Convert each line of the records below into a JSON list of strings, with one string per line and blank lines omitted.

» Records from a data collection:
□ □ □ □ □

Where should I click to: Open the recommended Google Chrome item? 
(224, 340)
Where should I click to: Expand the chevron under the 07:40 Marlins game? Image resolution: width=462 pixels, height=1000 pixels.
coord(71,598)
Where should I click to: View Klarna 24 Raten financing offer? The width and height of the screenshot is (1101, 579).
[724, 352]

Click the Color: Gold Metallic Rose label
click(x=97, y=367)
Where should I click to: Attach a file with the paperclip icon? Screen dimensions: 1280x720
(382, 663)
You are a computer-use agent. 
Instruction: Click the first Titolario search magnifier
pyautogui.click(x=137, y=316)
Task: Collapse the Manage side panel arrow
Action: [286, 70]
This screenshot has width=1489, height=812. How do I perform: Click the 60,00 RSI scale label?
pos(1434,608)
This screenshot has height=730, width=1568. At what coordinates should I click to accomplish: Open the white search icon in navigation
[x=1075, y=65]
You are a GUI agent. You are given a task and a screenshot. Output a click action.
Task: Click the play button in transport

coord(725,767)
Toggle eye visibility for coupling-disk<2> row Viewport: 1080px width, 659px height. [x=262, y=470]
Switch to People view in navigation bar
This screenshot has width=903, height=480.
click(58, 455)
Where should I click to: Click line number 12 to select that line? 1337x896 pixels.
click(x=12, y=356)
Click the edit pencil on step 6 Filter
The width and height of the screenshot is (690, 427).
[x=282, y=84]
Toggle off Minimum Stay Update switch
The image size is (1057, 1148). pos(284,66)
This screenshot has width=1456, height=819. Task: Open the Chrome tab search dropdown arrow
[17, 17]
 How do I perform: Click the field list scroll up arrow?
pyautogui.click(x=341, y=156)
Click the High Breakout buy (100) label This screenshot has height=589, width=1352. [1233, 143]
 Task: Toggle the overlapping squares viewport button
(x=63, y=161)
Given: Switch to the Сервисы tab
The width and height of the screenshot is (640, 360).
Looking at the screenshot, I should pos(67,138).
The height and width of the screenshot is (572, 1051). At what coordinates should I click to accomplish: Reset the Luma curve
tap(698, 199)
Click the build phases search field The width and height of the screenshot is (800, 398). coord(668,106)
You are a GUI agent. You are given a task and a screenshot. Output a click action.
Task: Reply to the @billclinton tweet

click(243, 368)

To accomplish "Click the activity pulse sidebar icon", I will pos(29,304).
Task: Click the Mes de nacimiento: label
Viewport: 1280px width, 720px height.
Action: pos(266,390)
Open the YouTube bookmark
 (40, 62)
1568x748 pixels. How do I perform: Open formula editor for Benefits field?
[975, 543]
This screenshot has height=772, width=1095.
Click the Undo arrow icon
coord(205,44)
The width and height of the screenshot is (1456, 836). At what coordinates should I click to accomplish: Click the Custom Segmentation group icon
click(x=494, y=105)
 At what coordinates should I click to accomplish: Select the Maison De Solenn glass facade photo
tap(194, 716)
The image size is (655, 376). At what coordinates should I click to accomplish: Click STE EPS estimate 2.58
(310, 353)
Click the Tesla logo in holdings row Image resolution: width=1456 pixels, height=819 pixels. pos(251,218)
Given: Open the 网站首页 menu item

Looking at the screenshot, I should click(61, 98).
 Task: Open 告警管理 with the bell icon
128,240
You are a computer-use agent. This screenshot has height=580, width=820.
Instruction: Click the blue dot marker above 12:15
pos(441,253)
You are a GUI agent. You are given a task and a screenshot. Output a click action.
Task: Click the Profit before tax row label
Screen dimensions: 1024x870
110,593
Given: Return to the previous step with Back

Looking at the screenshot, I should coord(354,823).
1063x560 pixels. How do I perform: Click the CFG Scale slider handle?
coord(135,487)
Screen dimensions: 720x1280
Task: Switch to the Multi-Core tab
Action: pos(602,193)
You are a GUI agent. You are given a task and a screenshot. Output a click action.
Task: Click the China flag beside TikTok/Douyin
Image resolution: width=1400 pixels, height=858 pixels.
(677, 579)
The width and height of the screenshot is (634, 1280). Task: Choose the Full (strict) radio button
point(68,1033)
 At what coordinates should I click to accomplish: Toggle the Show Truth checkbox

□ □ □ □ □

» RESULT:
[
  "Where should I click to: Open the recommended Google Chrome item? ",
  "(224, 340)",
  "Where should I click to: Expand the chevron under the 07:40 Marlins game? Image resolution: width=462 pixels, height=1000 pixels.",
  "coord(71,598)",
  "Where should I click to: View Klarna 24 Raten financing offer? The width and height of the screenshot is (1101, 579).",
  "[724, 352]",
  "Click the Color: Gold Metallic Rose label",
  "click(x=97, y=367)",
  "Where should I click to: Attach a file with the paperclip icon? Screen dimensions: 1280x720",
  "(382, 663)",
  "You are a computer-use agent. ",
  "Instruction: Click the first Titolario search magnifier",
  "pyautogui.click(x=137, y=316)",
  "Task: Collapse the Manage side panel arrow",
  "Action: [286, 70]",
  "This screenshot has width=1489, height=812. How do I perform: Click the 60,00 RSI scale label?",
  "pos(1434,608)",
  "This screenshot has height=730, width=1568. At what coordinates should I click to accomplish: Open the white search icon in navigation",
  "[x=1075, y=65]",
  "You are a GUI agent. You are given a task and a screenshot. Output a click action.",
  "Task: Click the play button in transport",
  "coord(725,767)",
  "Toggle eye visibility for coupling-disk<2> row Viewport: 1080px width, 659px height. [x=262, y=470]",
  "Switch to People view in navigation bar",
  "This screenshot has width=903, height=480.",
  "click(58, 455)",
  "Where should I click to: Click line number 12 to select that line? 1337x896 pixels.",
  "click(x=12, y=356)",
  "Click the edit pencil on step 6 Filter",
  "The width and height of the screenshot is (690, 427).",
  "[x=282, y=84]",
  "Toggle off Minimum Stay Update switch",
  "The image size is (1057, 1148). pos(284,66)",
  "This screenshot has width=1456, height=819. Task: Open the Chrome tab search dropdown arrow",
  "[17, 17]",
  " How do I perform: Click the field list scroll up arrow?",
  "pyautogui.click(x=341, y=156)",
  "Click the High Breakout buy (100) label This screenshot has height=589, width=1352. [1233, 143]",
  " Task: Toggle the overlapping squares viewport button",
  "(x=63, y=161)",
  "Given: Switch to the Сервисы tab",
  "The width and height of the screenshot is (640, 360).",
  "Looking at the screenshot, I should pos(67,138).",
  "The height and width of the screenshot is (572, 1051). At what coordinates should I click to accomplish: Reset the Luma curve",
  "tap(698, 199)",
  "Click the build phases search field The width and height of the screenshot is (800, 398). coord(668,106)",
  "You are a GUI agent. You are given a task and a screenshot. Output a click action.",
  "Task: Reply to the @billclinton tweet",
  "click(243, 368)",
  "To accomplish \"Click the activity pulse sidebar icon\", I will pos(29,304).",
  "Task: Click the Mes de nacimiento: label",
  "Viewport: 1280px width, 720px height.",
  "Action: pos(266,390)",
  "Open the YouTube bookmark",
  " (40, 62)",
  "1568x748 pixels. How do I perform: Open formula editor for Benefits field?",
  "[975, 543]",
  "This screenshot has height=772, width=1095.",
  "Click the Undo arrow icon",
  "coord(205,44)",
  "The width and height of the screenshot is (1456, 836). At what coordinates should I click to accomplish: Click the Custom Segmentation group icon",
  "click(x=494, y=105)",
  " At what coordinates should I click to accomplish: Select the Maison De Solenn glass facade photo",
  "tap(194, 716)",
  "The image size is (655, 376). At what coordinates should I click to accomplish: Click STE EPS estimate 2.58",
  "(310, 353)",
  "Click the Tesla logo in holdings row Image resolution: width=1456 pixels, height=819 pixels. pos(251,218)",
  "Given: Open the 网站首页 menu item",
  "Looking at the screenshot, I should click(61, 98).",
  " Task: Open 告警管理 with the bell icon",
  "128,240",
  "You are a computer-use agent. This screenshot has height=580, width=820.",
  "Instruction: Click the blue dot marker above 12:15",
  "pos(441,253)",
  "You are a GUI agent. You are given a task and a screenshot. Output a click action.",
  "Task: Click the Profit before tax row label",
  "Screen dimensions: 1024x870",
  "110,593",
  "Given: Return to the previous step with Back",
  "Looking at the screenshot, I should coord(354,823).",
  "1063x560 pixels. How do I perform: Click the CFG Scale slider handle?",
  "coord(135,487)",
  "Screen dimensions: 720x1280",
  "Task: Switch to the Multi-Core tab",
  "Action: pos(602,193)",
  "You are a GUI agent. You are given a task and a screenshot. Output a click action.",
  "Task: Click the China flag beside TikTok/Douyin",
  "Image resolution: width=1400 pixels, height=858 pixels.",
  "(677, 579)",
  "The width and height of the screenshot is (634, 1280). Task: Choose the Full (strict) radio button",
  "point(68,1033)",
  " At what coordinates should I click to accomplish: Toggle the Show Truth checkbox"
]